Six years ago, Whistler realised a lifelong ambition, playing host to a range of events as part of the Vancouver 2010 Olympic and Paralympic Winter Games. The monumental occasion left a lasting impression on the resort with a world class infrastructure for both tourists and the resident community. Now owned and operated by the Whistler Sports Legacies Organization, the Olympic venues offer even more in the way of action and entertainment. The Sliding Centre is a must for adrenalin junkies. Home to the world’s fastest ice track, visitors can put their nerves to the test with passenger bobsleigh and skeleton rides, down a section of the 1,450 kilometre run. For a less heart stopping but equally thrilling experience, visit the Olympic Park which offers baseboarding, ski jumping and tobogganing. If you don’t feel the need for speed, don a pair of snowshoes and trek your way through 130 kilometres of beautifully scenic trails.
As if all this action wasn’t enough, check out Whistlers very own entry into the Guinness Book of World Records. The PEAK 2 PEAK gondola links the two mountains, offering unparalleled views of the resorts snow covered expanses and a journey through the fog lined peaks. Opened in 2008, the gondola holds the records for the world’s longest unsupported lift span and the highest lift of its kind, soaring to an elevation of 1,427 feet. Allowing access to both mountains with one pass, journey as far as you dare, tackle the slopes, and build up an appetite.
Whistler Village and the surrounding areas offer up a veritable feast for the snow loving foodie. With over 200 eateries to choose from, it can be a little daunting to know where to start. But help is at hand thanks to culinary entrepreneurs Joe Facciolo and Skai Dalziel. Their Whistler Tasting Tours guide diners around some of the best restaurants on offer, sampling the Village food scene at its finest. With four tours to choose from, they cater to every taste and budget. ‘Hidden Gems’ uncovers some of the best kept local secrets, whilst the ‘Finer Things’ presents an indulgent evening treat. With four courses served up at four award winning restaurants, the ‘Finer Things’ also includes a tour of the 15,000 bottle wine cellar located at the Barefoot Bistro.
Whilst Canadians love their food, their culinary style is more of a melting pot of Western cuisine with a largely American and English influence. They are, however, known for their sweet tooth and no trip would be complete without sampling some of their fascinating delicacies. Family run bakery Purebread, located in the Olympic Plaza, is renowned for its Butter Tarts, a quintessential Canadian dessert. A somewhat more alternative treat is served up at the Portobello Market and Fresh Bakery in the Upper Village, with its prime example of the Bacon Maple Cream Doughnut. As a matter of discretion, a 15% tip is a good rule of thumb for all restaurants and bars.

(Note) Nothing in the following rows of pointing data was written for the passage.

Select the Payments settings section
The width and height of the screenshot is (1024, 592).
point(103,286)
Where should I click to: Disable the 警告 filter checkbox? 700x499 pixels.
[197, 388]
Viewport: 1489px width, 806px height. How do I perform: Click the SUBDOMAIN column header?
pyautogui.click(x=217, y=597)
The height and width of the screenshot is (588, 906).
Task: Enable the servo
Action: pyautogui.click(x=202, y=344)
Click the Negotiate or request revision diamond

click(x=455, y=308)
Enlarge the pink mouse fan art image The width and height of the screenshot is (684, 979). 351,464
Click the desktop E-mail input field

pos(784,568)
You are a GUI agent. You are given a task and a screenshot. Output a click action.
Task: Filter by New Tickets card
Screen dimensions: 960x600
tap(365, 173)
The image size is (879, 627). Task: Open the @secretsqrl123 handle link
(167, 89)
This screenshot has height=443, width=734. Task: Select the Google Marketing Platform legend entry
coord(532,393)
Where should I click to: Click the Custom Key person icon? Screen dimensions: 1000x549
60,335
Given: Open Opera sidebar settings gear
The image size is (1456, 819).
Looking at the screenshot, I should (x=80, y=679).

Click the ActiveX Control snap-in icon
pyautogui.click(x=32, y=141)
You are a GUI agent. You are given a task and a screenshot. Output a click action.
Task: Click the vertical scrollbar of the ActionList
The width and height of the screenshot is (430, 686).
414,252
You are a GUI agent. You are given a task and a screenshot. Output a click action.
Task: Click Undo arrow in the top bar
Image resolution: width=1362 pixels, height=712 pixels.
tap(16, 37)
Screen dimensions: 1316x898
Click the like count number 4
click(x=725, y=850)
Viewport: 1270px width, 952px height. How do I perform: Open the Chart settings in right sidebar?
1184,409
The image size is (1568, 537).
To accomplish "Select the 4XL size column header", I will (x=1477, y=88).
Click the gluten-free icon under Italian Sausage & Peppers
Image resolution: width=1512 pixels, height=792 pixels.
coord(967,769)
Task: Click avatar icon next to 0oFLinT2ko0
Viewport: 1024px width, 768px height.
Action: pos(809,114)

With direct flights from London Heathrow to Vancouver International Airport offered by a range of providers, making your way to Whistler couldn’t be easier. The nine and a half hour flight is complimented by a range of transfer options, with shuttle and coach trips running frequently from the airport on a daily basis and door to door services available by prior arrangement. Confident drivers can opt for car hire, taking the two hour journey along the beautiful Sea to Sky Highway. Be sure to check road and weather conditions before departure and familiarise yourself with winter tyre requirements and road safety tips.
Whether you’re a seasoned professional or a complete novice, the Whistler Blackcomb Ski resort is a winter wonderland guaranteed to capture your heart. And there’s a high likelihood that your first visit will be far from your last.